How To Avoid Fake Lenders | Business

Special to the town crier

The BBB Scam Tracker receives reports of scammers posing as legitimate loan providers, according to a Better Business Bureau press release published this month.

Fake lenders guarantee a quick loan with no upfront costs. But victims who provide their banking information to scammers are left in the dark.

How the scam works

You receive an email announcing a secured loan. The email displays a logo and contact information for what appears to be a legitimate loan company. Before making the offer, you research the company online to determine if you can trust it. You find that the name and contact details match a legitimate business, so you proceed with the loan.

Once you have accepted the loan, the “lender” takes your personal banking information and deposits the loan into your account by check. Then, the “lender” asks you to take out insurance for the loan before the check is officially cashed.
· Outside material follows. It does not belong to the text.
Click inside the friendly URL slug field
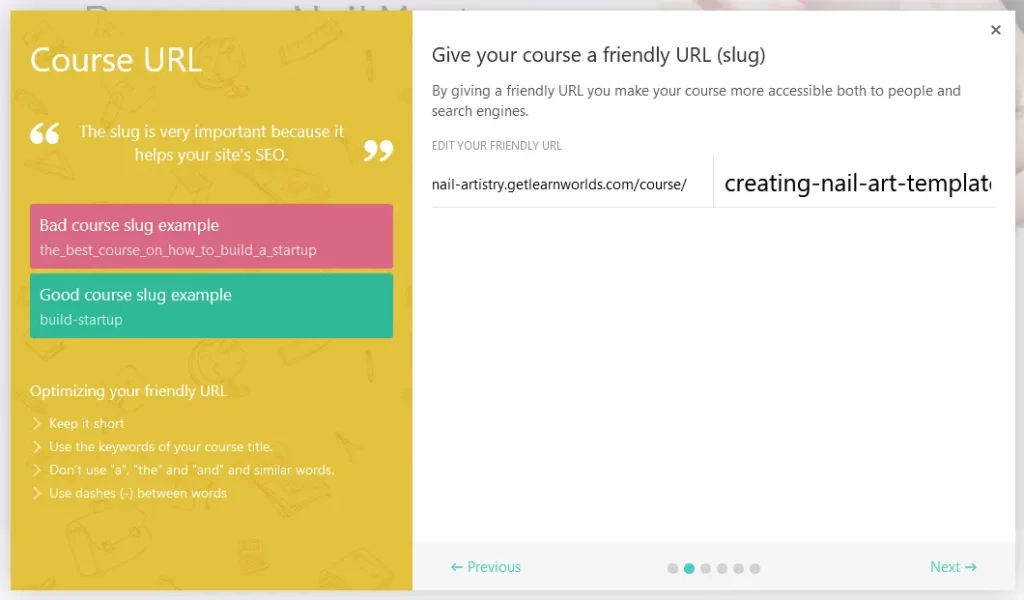 (855, 183)
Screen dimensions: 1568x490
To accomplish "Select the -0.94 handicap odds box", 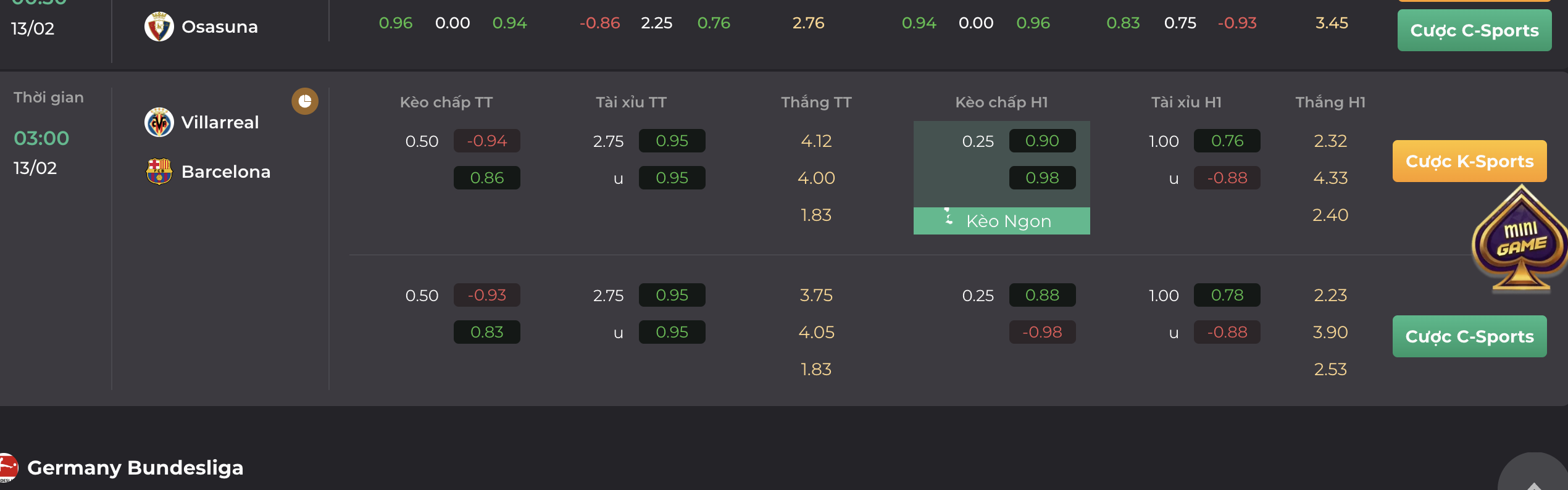I will click(x=486, y=141).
Unfortunately, the loan check turns out to be a fake, which victims often don’t realize until after they’ve paid the “insurance.” One victim told the BBB: “The money will be available the next day, but then it will be rejected by your bank three days later.”

These scammers know that consumers are becoming more aware of phishing attempts, so they use the identity of a company that can easily be verified online. This allows them to gain the target’s trust and gain access to their bank account.

How to avoid the scam

To protect yourself from fake loan offers:

• Avoid unsolicited loan offers. Scammers use quick money offers to lure you in – don’t fall for the trap. Whether they contact you by phone, email or text or send you loan offers in the mail, approach all unsolicited offers of money with caution.

• Expect a credit check. These scams often prey on people who cannot easily qualify for a loan. No legitimate lender will give you a loan without doing a credit check.

• Make sure the business contact information matches the email sender information. Brand IDs can easily be copied and included in the body of an email, so the most important piece of information a consumer should verify is the sender’s email address. The domain of the email address usually matches the domain of the official website and should be free of random letters or numbers.

• Research lenders before accepting an offer. When dealing with an unknown company, don’t just verify that it’s legitimate by researching its name online, or you might miss some surprising information. Check ratings and reviews to see what others are saying and look for a BBB business profile.

The office warns people to be cautious and watch out for “secured” loans with upfront fees. BBB also advises consumers to find trusted lenders in their area by visiting BBB.org/research.